WHAT NEEDS TO BE DONE: Go through the records and report each line in which the word "header" occurs.
------ EXTRACTED RECORDS
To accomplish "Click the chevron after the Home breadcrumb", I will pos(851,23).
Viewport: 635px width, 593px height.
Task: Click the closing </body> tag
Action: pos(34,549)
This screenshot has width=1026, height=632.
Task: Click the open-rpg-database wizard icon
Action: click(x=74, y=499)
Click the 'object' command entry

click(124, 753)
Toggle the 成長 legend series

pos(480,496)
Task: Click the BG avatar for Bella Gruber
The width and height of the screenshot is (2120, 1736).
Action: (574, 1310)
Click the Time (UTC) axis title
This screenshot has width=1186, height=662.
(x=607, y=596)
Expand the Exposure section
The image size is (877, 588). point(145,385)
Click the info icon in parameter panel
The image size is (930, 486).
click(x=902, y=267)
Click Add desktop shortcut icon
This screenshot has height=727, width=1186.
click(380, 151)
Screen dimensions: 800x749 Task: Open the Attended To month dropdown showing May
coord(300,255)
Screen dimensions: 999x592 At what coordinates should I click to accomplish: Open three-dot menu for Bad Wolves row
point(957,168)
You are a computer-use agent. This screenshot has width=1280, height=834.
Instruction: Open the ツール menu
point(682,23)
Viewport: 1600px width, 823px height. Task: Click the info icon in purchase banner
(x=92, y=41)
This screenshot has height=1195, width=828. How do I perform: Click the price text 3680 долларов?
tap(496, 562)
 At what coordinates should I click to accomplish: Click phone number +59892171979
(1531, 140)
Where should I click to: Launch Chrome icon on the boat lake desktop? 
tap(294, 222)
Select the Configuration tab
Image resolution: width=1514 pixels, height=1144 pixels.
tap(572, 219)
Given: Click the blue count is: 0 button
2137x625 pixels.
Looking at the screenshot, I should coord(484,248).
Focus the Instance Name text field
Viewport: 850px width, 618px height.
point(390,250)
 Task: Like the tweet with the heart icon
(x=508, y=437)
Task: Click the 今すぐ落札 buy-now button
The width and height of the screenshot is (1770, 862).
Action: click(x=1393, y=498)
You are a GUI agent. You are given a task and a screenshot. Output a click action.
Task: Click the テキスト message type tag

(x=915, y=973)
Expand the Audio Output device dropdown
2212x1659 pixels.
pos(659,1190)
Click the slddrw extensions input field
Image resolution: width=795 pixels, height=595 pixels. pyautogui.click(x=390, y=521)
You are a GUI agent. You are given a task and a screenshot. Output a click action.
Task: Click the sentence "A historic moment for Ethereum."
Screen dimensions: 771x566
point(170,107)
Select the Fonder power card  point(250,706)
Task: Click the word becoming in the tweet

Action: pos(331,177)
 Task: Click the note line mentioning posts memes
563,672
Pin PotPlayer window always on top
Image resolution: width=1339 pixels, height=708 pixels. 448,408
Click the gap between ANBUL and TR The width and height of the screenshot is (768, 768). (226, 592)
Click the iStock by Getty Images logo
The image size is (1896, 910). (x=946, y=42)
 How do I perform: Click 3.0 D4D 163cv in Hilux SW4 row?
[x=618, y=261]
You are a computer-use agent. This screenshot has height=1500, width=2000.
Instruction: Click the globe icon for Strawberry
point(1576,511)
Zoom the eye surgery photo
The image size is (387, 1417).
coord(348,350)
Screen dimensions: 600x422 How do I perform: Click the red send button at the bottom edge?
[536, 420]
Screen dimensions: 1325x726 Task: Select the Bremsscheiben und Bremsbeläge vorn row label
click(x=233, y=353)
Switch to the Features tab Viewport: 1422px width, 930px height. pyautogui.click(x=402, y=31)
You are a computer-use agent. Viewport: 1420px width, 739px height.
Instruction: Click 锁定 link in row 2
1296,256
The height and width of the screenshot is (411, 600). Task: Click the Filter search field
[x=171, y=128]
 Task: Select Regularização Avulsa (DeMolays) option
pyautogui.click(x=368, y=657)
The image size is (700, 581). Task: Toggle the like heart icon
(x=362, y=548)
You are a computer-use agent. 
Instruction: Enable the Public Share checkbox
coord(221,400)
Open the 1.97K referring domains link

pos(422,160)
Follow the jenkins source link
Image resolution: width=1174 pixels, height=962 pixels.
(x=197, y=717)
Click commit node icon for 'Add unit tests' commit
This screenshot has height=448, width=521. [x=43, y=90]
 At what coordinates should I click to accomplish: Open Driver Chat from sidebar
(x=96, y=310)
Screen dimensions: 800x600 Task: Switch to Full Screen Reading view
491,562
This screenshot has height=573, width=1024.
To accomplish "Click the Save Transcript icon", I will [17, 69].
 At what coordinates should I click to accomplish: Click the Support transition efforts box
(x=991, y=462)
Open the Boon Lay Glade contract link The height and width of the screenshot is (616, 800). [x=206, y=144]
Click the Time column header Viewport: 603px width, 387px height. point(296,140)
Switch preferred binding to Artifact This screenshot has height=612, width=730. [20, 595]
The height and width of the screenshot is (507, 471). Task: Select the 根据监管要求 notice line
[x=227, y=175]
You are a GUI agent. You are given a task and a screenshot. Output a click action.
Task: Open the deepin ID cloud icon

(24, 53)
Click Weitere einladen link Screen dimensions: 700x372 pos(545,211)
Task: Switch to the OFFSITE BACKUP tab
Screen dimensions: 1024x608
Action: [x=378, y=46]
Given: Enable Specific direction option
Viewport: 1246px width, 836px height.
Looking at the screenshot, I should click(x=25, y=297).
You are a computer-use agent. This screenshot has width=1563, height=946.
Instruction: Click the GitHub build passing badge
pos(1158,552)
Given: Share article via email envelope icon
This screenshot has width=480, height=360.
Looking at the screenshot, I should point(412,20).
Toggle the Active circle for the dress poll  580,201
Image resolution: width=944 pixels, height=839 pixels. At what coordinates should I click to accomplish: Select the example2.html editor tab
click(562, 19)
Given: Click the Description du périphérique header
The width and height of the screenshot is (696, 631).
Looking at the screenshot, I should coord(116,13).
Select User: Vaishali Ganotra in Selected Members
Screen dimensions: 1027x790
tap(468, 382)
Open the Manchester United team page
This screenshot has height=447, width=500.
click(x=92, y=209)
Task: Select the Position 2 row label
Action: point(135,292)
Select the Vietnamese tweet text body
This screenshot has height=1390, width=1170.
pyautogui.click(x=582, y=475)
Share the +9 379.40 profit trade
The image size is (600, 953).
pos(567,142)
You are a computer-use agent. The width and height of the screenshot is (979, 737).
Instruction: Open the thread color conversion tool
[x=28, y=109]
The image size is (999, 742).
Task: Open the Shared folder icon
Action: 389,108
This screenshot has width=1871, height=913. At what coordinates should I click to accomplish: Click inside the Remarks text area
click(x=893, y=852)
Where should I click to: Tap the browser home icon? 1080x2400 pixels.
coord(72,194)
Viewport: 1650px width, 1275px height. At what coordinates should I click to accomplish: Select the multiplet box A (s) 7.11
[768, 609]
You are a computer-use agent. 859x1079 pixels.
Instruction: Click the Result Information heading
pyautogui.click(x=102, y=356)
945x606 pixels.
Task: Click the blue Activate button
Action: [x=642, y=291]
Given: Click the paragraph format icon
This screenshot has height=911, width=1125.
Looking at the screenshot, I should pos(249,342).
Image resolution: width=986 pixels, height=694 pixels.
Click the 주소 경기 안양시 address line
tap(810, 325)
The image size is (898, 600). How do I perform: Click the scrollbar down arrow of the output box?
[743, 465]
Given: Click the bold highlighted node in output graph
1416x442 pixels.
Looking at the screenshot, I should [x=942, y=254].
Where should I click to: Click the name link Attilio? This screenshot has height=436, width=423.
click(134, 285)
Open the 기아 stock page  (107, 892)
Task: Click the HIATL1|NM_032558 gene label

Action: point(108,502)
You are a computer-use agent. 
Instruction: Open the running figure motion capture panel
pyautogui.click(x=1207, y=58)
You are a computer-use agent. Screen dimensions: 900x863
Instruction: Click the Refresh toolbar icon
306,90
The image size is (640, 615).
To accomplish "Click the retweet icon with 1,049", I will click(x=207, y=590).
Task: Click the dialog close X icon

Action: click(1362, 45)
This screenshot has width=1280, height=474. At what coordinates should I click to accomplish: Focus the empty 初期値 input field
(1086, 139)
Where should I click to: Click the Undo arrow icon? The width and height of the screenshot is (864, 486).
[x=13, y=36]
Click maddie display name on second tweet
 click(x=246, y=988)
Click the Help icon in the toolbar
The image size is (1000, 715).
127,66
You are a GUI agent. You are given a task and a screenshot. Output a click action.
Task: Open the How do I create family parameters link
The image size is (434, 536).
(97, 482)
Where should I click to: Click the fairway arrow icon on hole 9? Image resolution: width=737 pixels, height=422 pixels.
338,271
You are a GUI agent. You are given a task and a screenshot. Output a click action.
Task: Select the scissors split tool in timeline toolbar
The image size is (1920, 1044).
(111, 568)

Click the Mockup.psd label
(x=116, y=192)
------------
TASK OUTPUT:
Click the Time column header Viewport: 603px width, 387px height. point(296,140)
Given: Click the Description du périphérique header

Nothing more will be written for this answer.